Print out the entries, word for word.

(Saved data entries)
══════════════════════════════

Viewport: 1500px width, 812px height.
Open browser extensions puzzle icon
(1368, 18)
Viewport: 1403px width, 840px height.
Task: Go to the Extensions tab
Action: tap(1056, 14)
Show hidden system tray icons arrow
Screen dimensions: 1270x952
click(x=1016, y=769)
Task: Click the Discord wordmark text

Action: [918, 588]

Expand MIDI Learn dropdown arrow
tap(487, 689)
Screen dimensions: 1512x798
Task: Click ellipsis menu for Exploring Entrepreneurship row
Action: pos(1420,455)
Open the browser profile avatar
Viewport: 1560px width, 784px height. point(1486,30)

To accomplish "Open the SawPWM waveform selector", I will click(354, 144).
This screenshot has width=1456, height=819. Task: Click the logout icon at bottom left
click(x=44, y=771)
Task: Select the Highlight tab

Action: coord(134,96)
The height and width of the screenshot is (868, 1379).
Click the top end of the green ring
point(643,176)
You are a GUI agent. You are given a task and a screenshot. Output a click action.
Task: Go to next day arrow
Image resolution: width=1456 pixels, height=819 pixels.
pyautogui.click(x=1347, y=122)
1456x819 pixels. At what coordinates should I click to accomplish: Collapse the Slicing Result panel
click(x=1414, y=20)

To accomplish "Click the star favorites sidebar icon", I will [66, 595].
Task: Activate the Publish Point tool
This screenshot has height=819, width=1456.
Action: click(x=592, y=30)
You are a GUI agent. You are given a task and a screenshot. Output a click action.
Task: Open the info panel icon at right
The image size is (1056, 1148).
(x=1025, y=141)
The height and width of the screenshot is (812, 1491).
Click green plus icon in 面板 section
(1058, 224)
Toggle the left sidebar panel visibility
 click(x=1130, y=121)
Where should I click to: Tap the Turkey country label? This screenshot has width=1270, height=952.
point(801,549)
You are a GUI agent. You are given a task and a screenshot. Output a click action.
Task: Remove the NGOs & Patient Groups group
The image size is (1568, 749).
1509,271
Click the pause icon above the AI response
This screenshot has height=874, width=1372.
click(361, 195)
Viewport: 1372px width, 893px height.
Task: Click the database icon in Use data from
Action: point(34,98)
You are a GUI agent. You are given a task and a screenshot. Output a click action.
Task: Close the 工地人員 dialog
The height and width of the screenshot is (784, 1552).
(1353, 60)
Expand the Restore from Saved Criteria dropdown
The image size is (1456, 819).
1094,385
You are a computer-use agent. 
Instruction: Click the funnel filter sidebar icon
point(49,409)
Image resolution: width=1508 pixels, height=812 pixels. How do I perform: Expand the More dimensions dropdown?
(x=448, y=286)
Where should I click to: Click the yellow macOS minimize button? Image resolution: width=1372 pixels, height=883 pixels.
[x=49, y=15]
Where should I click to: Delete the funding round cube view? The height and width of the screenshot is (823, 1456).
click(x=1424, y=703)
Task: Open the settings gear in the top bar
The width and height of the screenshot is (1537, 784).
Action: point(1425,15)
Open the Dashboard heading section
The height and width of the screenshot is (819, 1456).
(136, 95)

══════════════════════════════

### Task solution
Viewport: 1500px width, 812px height.
Open browser extensions puzzle icon
(1368, 18)
Viewport: 1403px width, 840px height.
Task: Go to the Extensions tab
Action: tap(1056, 14)
Show hidden system tray icons arrow
Screen dimensions: 1270x952
click(x=1016, y=769)
Task: Click the Discord wordmark text

Action: [918, 588]

Expand MIDI Learn dropdown arrow
tap(487, 689)
Screen dimensions: 1512x798
Task: Click ellipsis menu for Exploring Entrepreneurship row
Action: pos(1420,455)
Open the browser profile avatar
Viewport: 1560px width, 784px height. point(1486,30)

To accomplish "Open the SawPWM waveform selector", I will click(354, 144).
This screenshot has width=1456, height=819. Task: Click the logout icon at bottom left
click(x=44, y=771)
Task: Select the Highlight tab

Action: coord(134,96)
The height and width of the screenshot is (868, 1379).
Click the top end of the green ring
point(643,176)
You are a GUI agent. You are given a task and a screenshot. Output a click action.
Task: Go to next day arrow
Image resolution: width=1456 pixels, height=819 pixels.
pyautogui.click(x=1347, y=122)
1456x819 pixels. At what coordinates should I click to accomplish: Collapse the Slicing Result panel
click(x=1414, y=20)

To accomplish "Click the star favorites sidebar icon", I will [66, 595].
Task: Activate the Publish Point tool
This screenshot has height=819, width=1456.
Action: click(x=592, y=30)
You are a GUI agent. You are given a task and a screenshot. Output a click action.
Task: Open the info panel icon at right
The image size is (1056, 1148).
(x=1025, y=141)
The height and width of the screenshot is (812, 1491).
Click green plus icon in 面板 section
(1058, 224)
Toggle the left sidebar panel visibility
 click(x=1130, y=121)
Where should I click to: Tap the Turkey country label? This screenshot has width=1270, height=952.
point(801,549)
You are a GUI agent. You are given a task and a screenshot. Output a click action.
Task: Remove the NGOs & Patient Groups group
The image size is (1568, 749).
1509,271
Click the pause icon above the AI response
This screenshot has height=874, width=1372.
click(361, 195)
Viewport: 1372px width, 893px height.
Task: Click the database icon in Use data from
Action: point(34,98)
You are a GUI agent. You are given a task and a screenshot. Output a click action.
Task: Close the 工地人員 dialog
The height and width of the screenshot is (784, 1552).
(1353, 60)
Expand the Restore from Saved Criteria dropdown
The image size is (1456, 819).
1094,385
You are a computer-use agent. 
Instruction: Click the funnel filter sidebar icon
point(49,409)
Image resolution: width=1508 pixels, height=812 pixels. How do I perform: Expand the More dimensions dropdown?
(x=448, y=286)
Where should I click to: Click the yellow macOS minimize button? Image resolution: width=1372 pixels, height=883 pixels.
[x=49, y=15]
Where should I click to: Delete the funding round cube view? The height and width of the screenshot is (823, 1456).
click(x=1424, y=703)
Task: Open the settings gear in the top bar
The width and height of the screenshot is (1537, 784).
Action: point(1425,15)
Open the Dashboard heading section
The height and width of the screenshot is (819, 1456).
(136, 95)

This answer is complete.